WRITTEN INSTRUCTION:
Rewrite the rows from the line containing "Where should I click to: Switch" through the line containing "point(175,282)" as a JSON list of strings, with one string per line and blank lines omitted.

DATA FOR THIS TASK:
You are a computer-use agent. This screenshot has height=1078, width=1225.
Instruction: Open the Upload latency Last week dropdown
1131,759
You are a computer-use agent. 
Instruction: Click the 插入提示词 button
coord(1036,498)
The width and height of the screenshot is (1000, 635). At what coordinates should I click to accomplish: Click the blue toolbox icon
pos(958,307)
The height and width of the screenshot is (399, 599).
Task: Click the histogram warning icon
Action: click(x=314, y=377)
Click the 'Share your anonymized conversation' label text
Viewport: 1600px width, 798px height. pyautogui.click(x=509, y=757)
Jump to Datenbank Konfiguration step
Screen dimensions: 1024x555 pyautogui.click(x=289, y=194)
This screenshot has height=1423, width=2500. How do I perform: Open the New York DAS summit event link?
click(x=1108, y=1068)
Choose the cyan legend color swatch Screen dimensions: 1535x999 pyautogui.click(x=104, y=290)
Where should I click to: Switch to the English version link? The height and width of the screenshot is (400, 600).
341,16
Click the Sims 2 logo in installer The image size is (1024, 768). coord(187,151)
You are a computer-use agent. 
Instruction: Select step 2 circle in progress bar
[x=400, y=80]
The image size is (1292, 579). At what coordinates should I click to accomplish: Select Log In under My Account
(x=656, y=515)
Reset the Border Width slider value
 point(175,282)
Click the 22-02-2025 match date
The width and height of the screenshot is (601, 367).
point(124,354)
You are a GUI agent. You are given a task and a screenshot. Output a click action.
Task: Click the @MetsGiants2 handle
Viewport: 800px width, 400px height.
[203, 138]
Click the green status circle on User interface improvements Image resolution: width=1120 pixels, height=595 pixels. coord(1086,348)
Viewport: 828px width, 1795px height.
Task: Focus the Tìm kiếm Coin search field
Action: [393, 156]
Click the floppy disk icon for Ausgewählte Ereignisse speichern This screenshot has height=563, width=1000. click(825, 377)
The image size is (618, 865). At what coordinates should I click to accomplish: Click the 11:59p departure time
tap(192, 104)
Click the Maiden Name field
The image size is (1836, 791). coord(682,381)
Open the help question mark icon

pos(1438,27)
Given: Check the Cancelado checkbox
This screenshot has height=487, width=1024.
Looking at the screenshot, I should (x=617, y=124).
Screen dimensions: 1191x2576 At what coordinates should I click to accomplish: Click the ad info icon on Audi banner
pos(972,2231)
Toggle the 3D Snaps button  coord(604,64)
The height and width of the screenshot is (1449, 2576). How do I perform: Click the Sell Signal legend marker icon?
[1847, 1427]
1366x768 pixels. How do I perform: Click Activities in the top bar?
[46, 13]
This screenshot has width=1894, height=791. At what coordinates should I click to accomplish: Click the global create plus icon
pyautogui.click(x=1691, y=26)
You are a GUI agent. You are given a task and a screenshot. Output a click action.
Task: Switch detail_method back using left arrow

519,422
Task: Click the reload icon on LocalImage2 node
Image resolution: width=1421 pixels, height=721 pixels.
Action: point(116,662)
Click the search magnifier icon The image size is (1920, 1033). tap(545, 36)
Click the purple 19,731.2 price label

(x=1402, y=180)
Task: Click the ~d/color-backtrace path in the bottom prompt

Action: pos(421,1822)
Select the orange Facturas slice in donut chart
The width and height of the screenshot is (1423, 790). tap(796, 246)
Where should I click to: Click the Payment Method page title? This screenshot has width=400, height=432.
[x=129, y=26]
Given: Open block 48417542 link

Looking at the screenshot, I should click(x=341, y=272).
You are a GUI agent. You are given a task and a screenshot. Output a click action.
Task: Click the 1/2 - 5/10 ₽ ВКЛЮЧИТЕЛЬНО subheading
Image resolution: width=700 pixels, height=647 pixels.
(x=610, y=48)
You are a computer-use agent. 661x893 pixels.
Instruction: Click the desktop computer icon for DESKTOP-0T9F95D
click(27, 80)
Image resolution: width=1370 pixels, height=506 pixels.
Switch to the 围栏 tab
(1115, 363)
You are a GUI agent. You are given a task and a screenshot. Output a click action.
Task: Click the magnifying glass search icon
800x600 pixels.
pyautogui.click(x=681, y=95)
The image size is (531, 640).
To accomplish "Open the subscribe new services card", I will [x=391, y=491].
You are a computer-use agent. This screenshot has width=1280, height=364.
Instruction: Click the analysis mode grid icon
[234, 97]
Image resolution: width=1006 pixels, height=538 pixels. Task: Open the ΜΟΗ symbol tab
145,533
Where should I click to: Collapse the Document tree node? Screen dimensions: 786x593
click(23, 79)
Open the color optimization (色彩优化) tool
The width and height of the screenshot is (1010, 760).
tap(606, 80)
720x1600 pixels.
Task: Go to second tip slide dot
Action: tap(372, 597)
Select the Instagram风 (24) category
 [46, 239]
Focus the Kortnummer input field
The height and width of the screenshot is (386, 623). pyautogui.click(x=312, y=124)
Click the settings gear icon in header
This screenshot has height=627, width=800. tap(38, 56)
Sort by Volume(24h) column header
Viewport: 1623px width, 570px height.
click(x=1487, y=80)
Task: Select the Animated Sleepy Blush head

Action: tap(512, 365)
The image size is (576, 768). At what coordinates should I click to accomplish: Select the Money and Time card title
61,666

THE SOLUTION:
[
  "Where should I click to: Switch to the English version link? The height and width of the screenshot is (400, 600).",
  "341,16",
  "Click the Sims 2 logo in installer The image size is (1024, 768). coord(187,151)",
  "You are a computer-use agent. ",
  "Instruction: Select step 2 circle in progress bar",
  "[x=400, y=80]",
  "The image size is (1292, 579). At what coordinates should I click to accomplish: Select Log In under My Account",
  "(x=656, y=515)",
  "Reset the Border Width slider value",
  " point(175,282)"
]